System Design of my social media app
Last year me and my friend started a startup. We started with a BNPL app but shortly after that the revised RBI guidelines came to effect and all our plans were thrown into disarray and we had to pivot to a different idea altogether. In a desperate attempt to catch the billion-dollar wave of BeReal, we pivoted to make a BeReal clone for the Indian market (I know this was one of the worst pivots a startup with our circumstances can take). As we started building the app I realized it was not as simple as it seems. Since I was leading the tech, I had to figure out a lot of the stuff. In this article, I will summarize the high-level system design that I followed to build our MVP.

Let’s start with the tech challenges that we needed to solve.
- Feed should load as quickly as possible
- Reactions and comments should also be visible with minimal delay
- Feed should be customized per user (just basic personalization for now)
Remember, this was just an MVP and we only had about a month and a half to roll everything out, so some of the solutions might seem a little hackish but it worked for us. Since this was a read-heavy system we cached most of the stuff. All the posts were updated in follower feeds and directly served from the cache after a couple of joins.

One drawback with this approach is that if a user has a large number of followers this update can be slow. Therefore to tackle that, what we did was to update the celebrity posts at the time of fetching the user feed. We checked what celebrities the user is following and then added their most recent post in the user feed. In larger systems, there might be a completely separate logic for handling which post should be added (maybe it’s the most interesting to the user or with the most number of likes or a mix of the two).

For storing reactions and comments we used the same formula. We cached most of the stuff. Whenever an update was made we updated both the SQL and the cache. Normally when the system scales, these SQL updates will need to be batched or else it will overtax the DB. We followed a simple schema for storing these.

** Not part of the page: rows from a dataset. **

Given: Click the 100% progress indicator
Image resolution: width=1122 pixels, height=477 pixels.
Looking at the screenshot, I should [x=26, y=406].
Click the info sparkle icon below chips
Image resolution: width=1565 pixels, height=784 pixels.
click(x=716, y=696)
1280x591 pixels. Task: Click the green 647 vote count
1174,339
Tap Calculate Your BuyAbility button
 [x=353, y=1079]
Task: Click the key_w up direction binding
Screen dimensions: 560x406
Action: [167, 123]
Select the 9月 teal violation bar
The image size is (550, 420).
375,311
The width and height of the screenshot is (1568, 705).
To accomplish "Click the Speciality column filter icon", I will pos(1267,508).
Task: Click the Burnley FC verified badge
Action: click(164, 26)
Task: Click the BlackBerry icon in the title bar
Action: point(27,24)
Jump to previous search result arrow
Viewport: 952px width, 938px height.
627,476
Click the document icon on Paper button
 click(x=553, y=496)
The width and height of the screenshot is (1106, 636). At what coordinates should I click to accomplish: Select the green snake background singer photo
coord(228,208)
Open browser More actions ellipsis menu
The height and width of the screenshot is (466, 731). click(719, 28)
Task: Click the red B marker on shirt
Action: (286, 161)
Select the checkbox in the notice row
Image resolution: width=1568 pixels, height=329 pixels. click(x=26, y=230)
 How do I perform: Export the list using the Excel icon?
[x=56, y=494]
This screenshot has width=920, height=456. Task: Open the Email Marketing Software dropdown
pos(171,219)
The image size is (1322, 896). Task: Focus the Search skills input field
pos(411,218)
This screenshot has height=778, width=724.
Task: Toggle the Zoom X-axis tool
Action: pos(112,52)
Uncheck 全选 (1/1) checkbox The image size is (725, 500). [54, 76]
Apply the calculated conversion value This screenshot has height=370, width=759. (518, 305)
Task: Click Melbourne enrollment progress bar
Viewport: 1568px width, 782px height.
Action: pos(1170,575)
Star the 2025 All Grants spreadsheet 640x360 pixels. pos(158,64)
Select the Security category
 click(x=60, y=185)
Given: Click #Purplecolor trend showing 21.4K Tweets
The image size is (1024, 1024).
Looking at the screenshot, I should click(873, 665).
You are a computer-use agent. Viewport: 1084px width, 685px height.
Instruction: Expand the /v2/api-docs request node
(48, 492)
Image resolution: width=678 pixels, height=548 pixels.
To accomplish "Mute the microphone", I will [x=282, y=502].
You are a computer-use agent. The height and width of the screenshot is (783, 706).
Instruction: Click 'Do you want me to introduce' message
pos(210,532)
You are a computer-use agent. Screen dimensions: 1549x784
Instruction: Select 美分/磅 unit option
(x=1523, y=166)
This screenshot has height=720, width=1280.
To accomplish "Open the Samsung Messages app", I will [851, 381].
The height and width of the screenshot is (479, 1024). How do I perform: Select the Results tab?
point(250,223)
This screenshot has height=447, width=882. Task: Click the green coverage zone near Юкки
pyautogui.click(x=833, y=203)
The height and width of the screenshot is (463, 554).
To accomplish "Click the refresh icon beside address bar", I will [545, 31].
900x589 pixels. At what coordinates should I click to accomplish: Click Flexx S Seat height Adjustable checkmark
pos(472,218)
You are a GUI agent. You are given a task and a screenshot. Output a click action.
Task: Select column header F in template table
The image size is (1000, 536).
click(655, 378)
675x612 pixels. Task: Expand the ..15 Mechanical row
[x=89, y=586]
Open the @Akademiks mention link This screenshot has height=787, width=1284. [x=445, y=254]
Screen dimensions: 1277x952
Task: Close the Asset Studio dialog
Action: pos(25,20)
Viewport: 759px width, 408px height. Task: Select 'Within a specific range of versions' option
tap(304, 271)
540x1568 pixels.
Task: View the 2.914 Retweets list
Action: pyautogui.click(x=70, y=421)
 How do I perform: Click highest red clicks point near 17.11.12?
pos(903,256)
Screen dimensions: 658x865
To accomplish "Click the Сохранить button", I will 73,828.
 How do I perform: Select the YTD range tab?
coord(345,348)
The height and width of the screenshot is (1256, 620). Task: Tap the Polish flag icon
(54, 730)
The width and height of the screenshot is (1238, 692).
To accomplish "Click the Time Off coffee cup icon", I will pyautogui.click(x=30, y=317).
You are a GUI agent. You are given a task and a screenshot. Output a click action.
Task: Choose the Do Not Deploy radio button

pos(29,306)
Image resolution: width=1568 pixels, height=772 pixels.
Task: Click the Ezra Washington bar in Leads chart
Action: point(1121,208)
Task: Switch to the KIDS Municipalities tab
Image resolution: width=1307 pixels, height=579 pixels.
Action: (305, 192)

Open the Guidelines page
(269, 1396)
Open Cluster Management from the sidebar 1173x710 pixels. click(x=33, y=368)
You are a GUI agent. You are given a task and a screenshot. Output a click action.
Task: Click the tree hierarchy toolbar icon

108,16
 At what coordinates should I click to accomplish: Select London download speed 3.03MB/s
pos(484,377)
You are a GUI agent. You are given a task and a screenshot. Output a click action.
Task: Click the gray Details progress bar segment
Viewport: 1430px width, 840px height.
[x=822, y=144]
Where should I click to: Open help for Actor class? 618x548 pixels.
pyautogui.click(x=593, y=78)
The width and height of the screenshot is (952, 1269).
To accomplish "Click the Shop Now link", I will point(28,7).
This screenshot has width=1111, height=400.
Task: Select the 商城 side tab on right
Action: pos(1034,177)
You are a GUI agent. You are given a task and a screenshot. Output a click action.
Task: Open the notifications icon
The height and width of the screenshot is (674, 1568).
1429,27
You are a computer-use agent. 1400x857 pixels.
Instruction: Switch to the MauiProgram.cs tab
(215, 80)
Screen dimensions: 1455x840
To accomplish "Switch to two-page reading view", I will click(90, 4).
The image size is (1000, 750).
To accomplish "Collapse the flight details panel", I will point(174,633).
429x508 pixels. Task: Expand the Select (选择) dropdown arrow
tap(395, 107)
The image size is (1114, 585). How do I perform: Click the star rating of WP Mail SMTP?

Now for customizing the main user feed we kept it simple. Ideally, different ML pipelines work over the interaction data of the user along with other parameters to achieve this. But we just gave a score to different interaction events like tap, share, comment, and like and generated a rank based on the weighted score (just making an MVP here). The interaction data was put in a Kinesis stream and then in intervals of 30 minutes, the data was batched and written into S3 files. Our backend would pick this data at regular intervals and update the post scores.

Apart from this, there were other optimizations like batching the notifications when it exceeds a particular threshold, converting profile images to lower resolution for loading thumbnails, making a Jenkins task trigger at a random time, etc. To keep things streamlined we used Terraform for managing the infra. This was my second time working this it and I was really impressed by how much efficient it was compared to manually tinkering with the GUI.
Though I enjoyed working on the project, we couldn’t make it grow. Social media is one of my favorite fields to work in and I hope I get a chance to make something worthwhile in the future.